Calu Rivero compartió un tierno posteo que retrata momentos cotidianos y naturales junto a sus hijos, Tao y Bee, frutos de su relación con Aíto de la Rúa, en un entorno rural de Uruguay donde la conexión con la naturaleza y los animales es protagonista. El amo de la familia no fue una sorpresa para nadie ya que en cada ocasión que puede comparte su vida en el campo. En esta ocasión, la actriz eligió no escribir nada en el pie de foto y dejó que las imágenes hablen por sí solas, transmitiendo de manera directa la esencia de su vida familiar con los dos pequeños y el amor compartido por los animales que tiene la familia.

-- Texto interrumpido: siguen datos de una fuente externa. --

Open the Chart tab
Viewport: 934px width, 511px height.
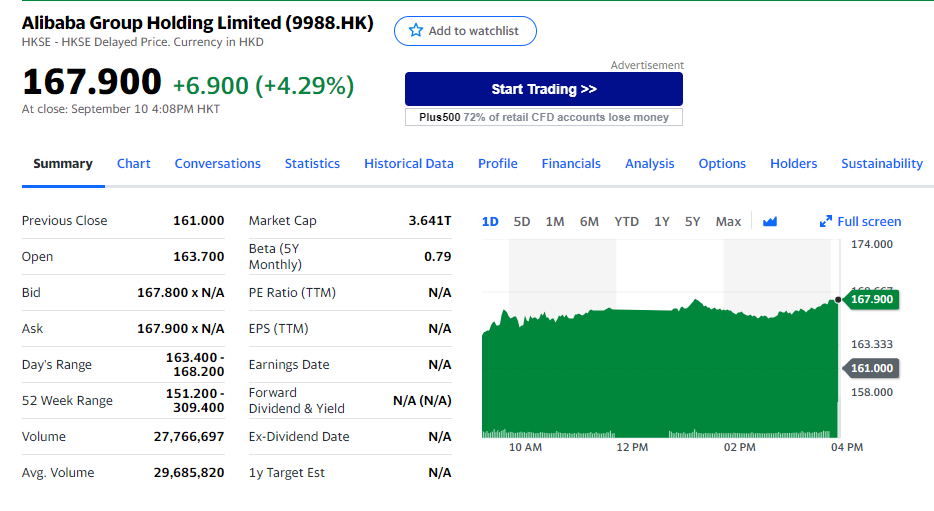(x=133, y=164)
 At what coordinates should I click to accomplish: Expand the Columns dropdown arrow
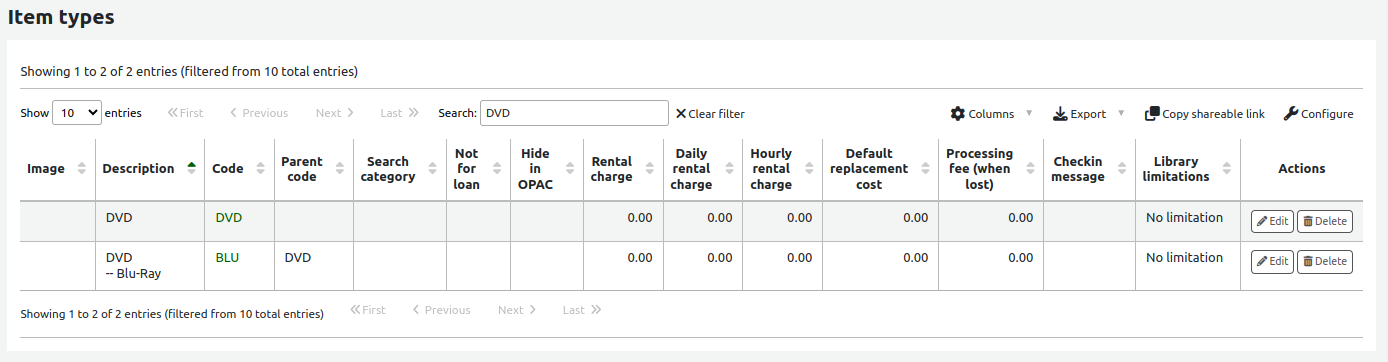1029,113
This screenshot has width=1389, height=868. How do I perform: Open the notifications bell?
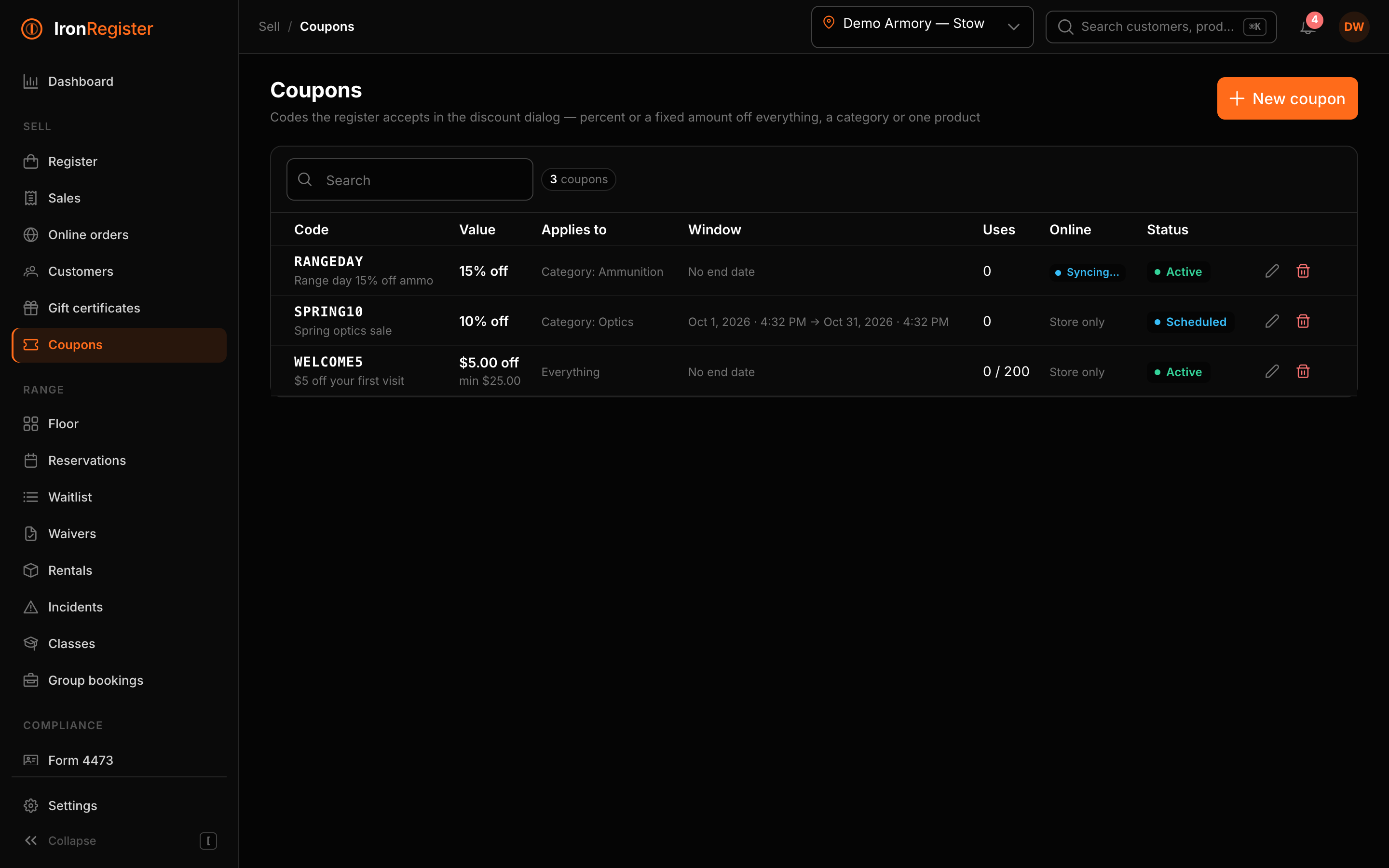(1307, 27)
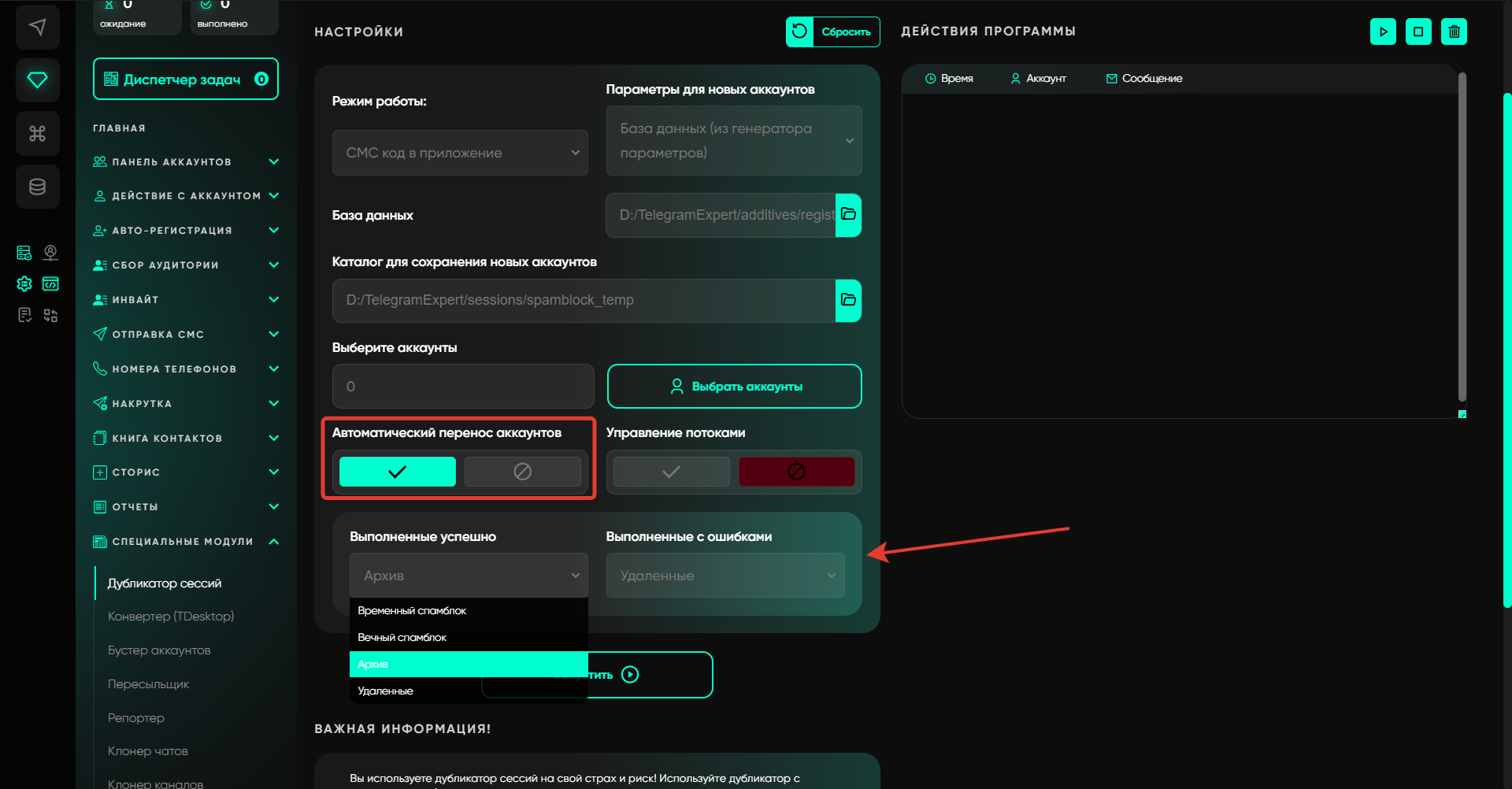Click the Выбрать аккаунты button

(x=734, y=387)
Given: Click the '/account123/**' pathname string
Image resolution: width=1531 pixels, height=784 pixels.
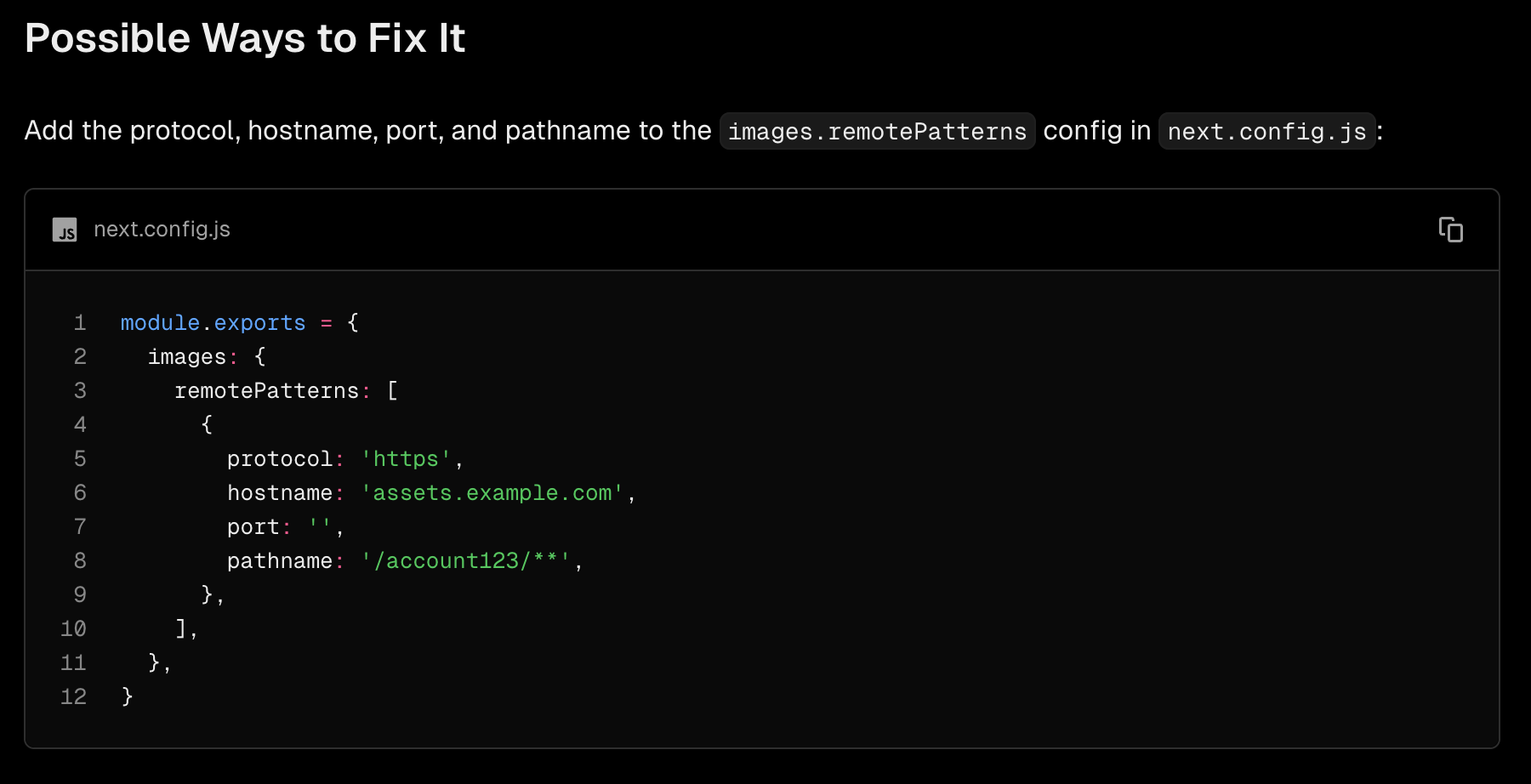Looking at the screenshot, I should click(x=465, y=561).
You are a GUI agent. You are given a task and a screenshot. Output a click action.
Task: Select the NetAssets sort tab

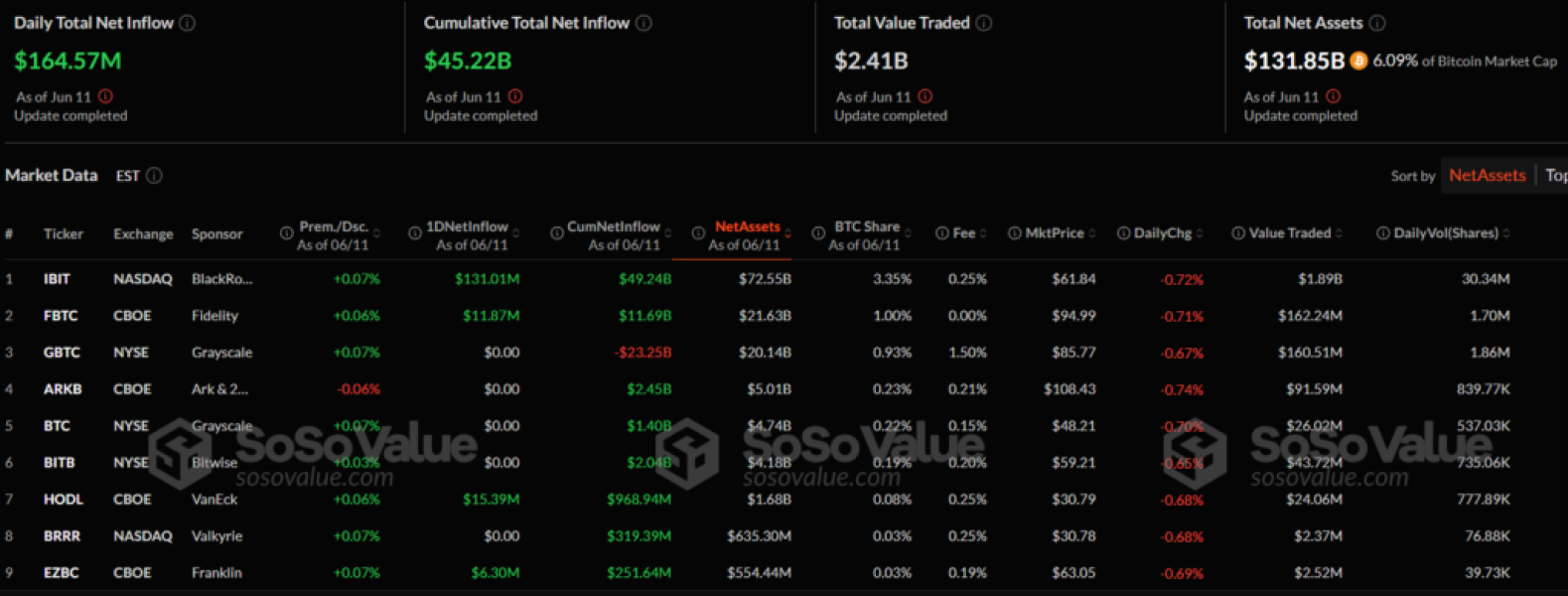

Las fotos muestran a uno de los pequeños sentados en un cochecito doble, extendiendo la mano para acariciar a un caballo blanco que pasa cerca, en una escena que irradia calma y curiosidad infantil. Otra imagen lo captura caminando solo por la orilla, de espaldas, rumbo al atardecer en la playa uruguaya, con el cielo pintado de tonos cálidos y el mar extendiéndose hasta el horizonte. La exploración y el juego se hacen presentes en otra postal donde Tao se agacha sobre el pasto para observar el suelo, disfrutando la experiencia de descubrir el mundo natural a su alrededor.
La convivencia con los animales de la chacra se repite a lo largo de la serie: los hermanos interactúan con una oveja, a la que Tao acaricia mientras Bee la observa desde el cochecito. En otra escena, comparten el jardín con un caballo blanco y otro marrón, en un ambiente de armonía y calma, vestidos con ropa cómoda y colorida. El verde del césped y el fondo de árboles refuerzan la sensación de libertad y contacto con lo esencial.



En la galería de la casa, Tao aparece de pie, mientras que Bee se sienta en el piso y observa su entorno. Hay momentos de juego y participación en las tareas cotidianas del campo, como cuando colaboran con ramas y hojas, integrándose a la rutina familiar.
El desayuno también forma parte de esta vida sencilla: Calu se muestra sentada a la mesa junto a Tao y Bee, todos vistiendo pijamas con estampados similares, en una escena relajada y hogareña, con mate, pan y juegos sobre la mesa de madera. La relación con los animales queda plasmada en otras imágenes, como la que muestra a Bee acostada junto a un perro sobre un colchón en la galería, compartiendo un momento de descanso y compañía.
Las actividades ecuestres forman parte de la rutina, con Tao montando un caballo, guiado por una instructora, y luego descendiendo con ayuda de un banco. El contacto con la naturaleza también se refleja en paseos y siestas al aire libre, como en la foto donde Bee duerme en la sillita del auto mientras un caballo se asoma por la ventana.


El posteo de Calu Rivero destaca una crianza conectada con el entorno natural de Uruguay, lejos de la ciudad y en armonía con los animales, donde cada día se convierte en una oportunidad de juego, aprendizaje y ternura para los dos pequeños que tiene junto al hijo del expresidente de la Nación. Las imágenes invitan a mirar la infancia desde un lugar de libertad, calma y encuentro con lo esencial, celebrando la vida simple y el valor de compartir tiempo de calidad en familia, sin necesidad de palabras que acompañen la publicación.